Phosphate replacement: be careful in the setting of ______
hypercalcemia
Septal territory: Which leads and vessel(s)?
-Septal (V1, V2) - LAD
Anterior territory: Which leads and vessel(s)?
-Anterior (V3, V4) - LAD
Lateral territory: Which leads and vessel(s)?
-Lateral (V5,V6, I, aVL) - left circumflex territory or LAD (diagonal)
Inferior territory: Which leads and vessel(s)?
-Inferior (II, III, aVF) - RCA (85%), Circumflex (15%), or sometimes wrap-around LAD; one hint is to look at lead I. If the ST segment is elevated it suggests circumflex, if the ST segment is depressed it suggests RCA.
Posterior territory: Which leads and vessel(s)?
-Posterior (V1-V3) - high R, ST depression, and tall T waves in V1-V3 suggests infarct and not ischemia. Turn the ECG over and V1-V3 looks like an ST elevation. Will almost always have concurrent inferior infarct (II, III, aVF).

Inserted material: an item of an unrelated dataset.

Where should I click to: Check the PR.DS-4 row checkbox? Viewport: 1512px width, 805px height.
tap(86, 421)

Absolute contraindications to ALL stress testing (6)
acute PE, MI within 48 hours, aortic dissection, uncontrolled BP (usually SBP >180), uncontrolled arrhythmias, uncontrolled CHF.

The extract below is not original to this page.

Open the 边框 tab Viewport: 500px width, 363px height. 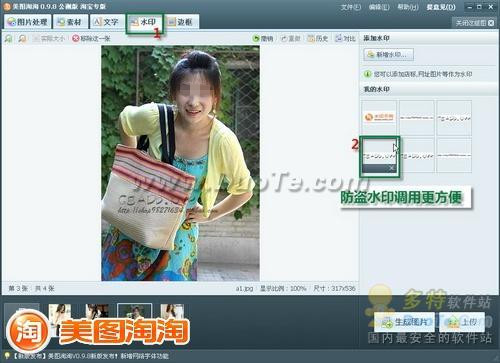pos(182,22)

Options to “stress” (3) and options for evaluating the heart’s response (3)
stress: treadmill, pharmacologic, and vasodilator
response: ECG, echo, nuclear
When to choose exercise stress test over others?
If patient can exercise and functional status is adequate (can walk two blocks without stopping), always choose exercise.
When to choose treadmill (ECG-monitored) exercise stress test versus other monitoring in exercise stress test? (6)
Does ECG show: LBBB, WPW, paced rhythm, on digoxin, major ST/TW changes at baseline, LVH?
- If NO, exercise ECG (treadmill) test.
- If YES, can choose exercise echo or exercise with nuclear imaging. These two have similar sensitivities/specificities, but stress echo is technically more difficult to organize and perform. For this reason nuclear stress tests are most commonly done under these circumstances.
If patient cannot exercise, which stress test to do? (2)
Dobutamine (pharmacologic stress) + echo OR regadenoson (next generation adenosine - vasodilator) + nuclear.
Dobutamine is a positive inotrope with mainly β1 activity used to simulate exercise and increase myocardial workload. Regadenoson (Lexiscan) is a single bolus, selective adenosine receptor agonist (vasodilator stress) which vasodilates the coronary arteries, and must be combined with nuclear imaging.